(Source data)
-.-.-

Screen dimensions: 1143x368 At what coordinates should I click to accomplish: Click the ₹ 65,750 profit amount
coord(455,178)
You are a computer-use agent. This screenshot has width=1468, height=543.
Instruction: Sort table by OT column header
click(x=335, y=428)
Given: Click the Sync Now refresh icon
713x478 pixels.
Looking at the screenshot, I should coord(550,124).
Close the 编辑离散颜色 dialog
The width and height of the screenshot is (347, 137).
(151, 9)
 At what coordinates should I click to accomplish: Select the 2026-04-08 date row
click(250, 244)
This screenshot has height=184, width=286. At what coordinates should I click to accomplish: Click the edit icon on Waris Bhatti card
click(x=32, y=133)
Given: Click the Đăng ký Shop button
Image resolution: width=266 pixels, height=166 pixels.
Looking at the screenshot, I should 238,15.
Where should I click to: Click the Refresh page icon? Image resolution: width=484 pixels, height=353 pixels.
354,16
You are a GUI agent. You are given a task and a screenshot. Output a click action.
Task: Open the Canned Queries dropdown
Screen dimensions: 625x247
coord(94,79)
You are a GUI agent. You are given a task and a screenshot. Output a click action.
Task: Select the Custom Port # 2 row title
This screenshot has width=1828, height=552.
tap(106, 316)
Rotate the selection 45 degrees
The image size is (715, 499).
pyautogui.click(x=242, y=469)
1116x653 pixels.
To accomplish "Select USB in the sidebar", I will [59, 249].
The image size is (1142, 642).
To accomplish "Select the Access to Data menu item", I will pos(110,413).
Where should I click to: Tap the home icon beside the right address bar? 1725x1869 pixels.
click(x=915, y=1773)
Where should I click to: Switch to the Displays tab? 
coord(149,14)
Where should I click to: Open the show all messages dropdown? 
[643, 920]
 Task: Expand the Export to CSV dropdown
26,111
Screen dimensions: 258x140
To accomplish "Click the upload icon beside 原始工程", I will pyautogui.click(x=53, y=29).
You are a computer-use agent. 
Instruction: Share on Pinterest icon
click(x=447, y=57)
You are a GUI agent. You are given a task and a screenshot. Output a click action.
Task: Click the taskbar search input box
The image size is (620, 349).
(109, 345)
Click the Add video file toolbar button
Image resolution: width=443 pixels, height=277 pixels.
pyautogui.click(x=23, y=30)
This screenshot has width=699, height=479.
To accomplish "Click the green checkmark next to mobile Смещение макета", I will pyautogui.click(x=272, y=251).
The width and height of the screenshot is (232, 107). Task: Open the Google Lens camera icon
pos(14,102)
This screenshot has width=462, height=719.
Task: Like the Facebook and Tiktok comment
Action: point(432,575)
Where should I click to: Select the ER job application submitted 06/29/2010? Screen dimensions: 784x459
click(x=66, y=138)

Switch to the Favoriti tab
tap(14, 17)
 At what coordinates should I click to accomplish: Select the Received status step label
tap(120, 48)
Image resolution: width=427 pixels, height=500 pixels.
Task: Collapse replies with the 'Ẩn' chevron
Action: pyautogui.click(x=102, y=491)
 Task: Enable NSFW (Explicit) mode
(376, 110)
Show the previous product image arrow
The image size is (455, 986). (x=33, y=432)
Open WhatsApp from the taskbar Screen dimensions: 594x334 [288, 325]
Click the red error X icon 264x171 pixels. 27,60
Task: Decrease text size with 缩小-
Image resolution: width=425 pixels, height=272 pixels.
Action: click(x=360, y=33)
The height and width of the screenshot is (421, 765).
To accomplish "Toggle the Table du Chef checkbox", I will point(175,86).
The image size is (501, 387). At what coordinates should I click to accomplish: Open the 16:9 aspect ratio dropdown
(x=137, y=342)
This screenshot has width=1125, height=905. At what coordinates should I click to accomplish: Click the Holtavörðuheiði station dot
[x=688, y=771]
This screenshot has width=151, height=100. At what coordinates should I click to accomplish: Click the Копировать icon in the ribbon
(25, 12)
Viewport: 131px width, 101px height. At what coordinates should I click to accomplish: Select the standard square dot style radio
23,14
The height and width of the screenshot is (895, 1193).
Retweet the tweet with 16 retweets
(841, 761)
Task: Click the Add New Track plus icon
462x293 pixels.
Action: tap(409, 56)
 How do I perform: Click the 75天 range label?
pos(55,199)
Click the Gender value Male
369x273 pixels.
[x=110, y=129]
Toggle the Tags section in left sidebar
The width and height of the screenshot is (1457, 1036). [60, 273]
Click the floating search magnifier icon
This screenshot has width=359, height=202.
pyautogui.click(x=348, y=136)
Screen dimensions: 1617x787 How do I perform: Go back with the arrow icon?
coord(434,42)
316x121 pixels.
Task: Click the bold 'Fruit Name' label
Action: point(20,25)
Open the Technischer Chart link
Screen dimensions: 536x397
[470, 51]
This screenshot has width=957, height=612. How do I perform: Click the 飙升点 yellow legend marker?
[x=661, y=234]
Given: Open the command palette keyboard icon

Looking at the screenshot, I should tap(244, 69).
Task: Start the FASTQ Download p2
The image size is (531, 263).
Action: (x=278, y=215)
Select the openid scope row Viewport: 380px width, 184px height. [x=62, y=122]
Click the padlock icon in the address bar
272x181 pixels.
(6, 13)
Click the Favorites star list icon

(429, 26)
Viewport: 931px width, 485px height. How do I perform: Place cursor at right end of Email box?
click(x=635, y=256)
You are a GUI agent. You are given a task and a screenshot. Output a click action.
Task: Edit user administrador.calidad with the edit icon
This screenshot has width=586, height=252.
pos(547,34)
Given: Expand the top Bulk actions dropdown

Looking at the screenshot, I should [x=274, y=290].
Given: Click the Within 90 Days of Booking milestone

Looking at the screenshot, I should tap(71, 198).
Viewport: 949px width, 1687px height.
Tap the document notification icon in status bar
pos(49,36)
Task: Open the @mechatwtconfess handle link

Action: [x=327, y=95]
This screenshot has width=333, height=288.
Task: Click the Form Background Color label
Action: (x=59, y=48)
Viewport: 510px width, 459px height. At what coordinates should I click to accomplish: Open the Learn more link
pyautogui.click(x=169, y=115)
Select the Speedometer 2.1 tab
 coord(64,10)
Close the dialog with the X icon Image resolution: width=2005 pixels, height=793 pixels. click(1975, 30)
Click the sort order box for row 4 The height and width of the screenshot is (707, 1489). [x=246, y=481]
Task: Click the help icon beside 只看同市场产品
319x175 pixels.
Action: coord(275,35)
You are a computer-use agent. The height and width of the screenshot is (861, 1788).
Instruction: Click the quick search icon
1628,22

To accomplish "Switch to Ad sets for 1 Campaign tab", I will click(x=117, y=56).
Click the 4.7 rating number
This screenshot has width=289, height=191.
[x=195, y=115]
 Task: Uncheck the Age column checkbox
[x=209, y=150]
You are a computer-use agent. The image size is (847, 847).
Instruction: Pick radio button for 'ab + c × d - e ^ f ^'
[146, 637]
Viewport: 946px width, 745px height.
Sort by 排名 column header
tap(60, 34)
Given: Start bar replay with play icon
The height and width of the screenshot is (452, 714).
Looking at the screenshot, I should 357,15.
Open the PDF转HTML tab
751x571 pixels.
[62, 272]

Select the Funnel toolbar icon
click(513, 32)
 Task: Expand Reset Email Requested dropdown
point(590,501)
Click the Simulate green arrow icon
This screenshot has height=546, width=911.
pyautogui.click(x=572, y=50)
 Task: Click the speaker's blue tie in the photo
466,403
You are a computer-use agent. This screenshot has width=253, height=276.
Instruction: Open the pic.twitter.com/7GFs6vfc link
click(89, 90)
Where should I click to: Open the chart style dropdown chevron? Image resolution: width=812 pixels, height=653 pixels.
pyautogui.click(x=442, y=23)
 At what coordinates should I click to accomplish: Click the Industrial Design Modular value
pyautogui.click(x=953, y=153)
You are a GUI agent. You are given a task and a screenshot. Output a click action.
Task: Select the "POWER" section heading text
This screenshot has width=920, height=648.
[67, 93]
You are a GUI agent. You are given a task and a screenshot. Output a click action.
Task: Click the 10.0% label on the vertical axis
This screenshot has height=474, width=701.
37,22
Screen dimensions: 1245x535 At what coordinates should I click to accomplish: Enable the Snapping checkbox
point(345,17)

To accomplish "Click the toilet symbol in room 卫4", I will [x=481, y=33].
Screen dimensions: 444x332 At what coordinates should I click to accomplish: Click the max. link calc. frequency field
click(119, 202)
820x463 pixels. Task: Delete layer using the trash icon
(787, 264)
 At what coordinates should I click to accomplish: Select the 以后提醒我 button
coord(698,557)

-.-.-

Within this data, count the lines that include the string "Start" and write the number with nothing else.

§ Output of the exercise: 2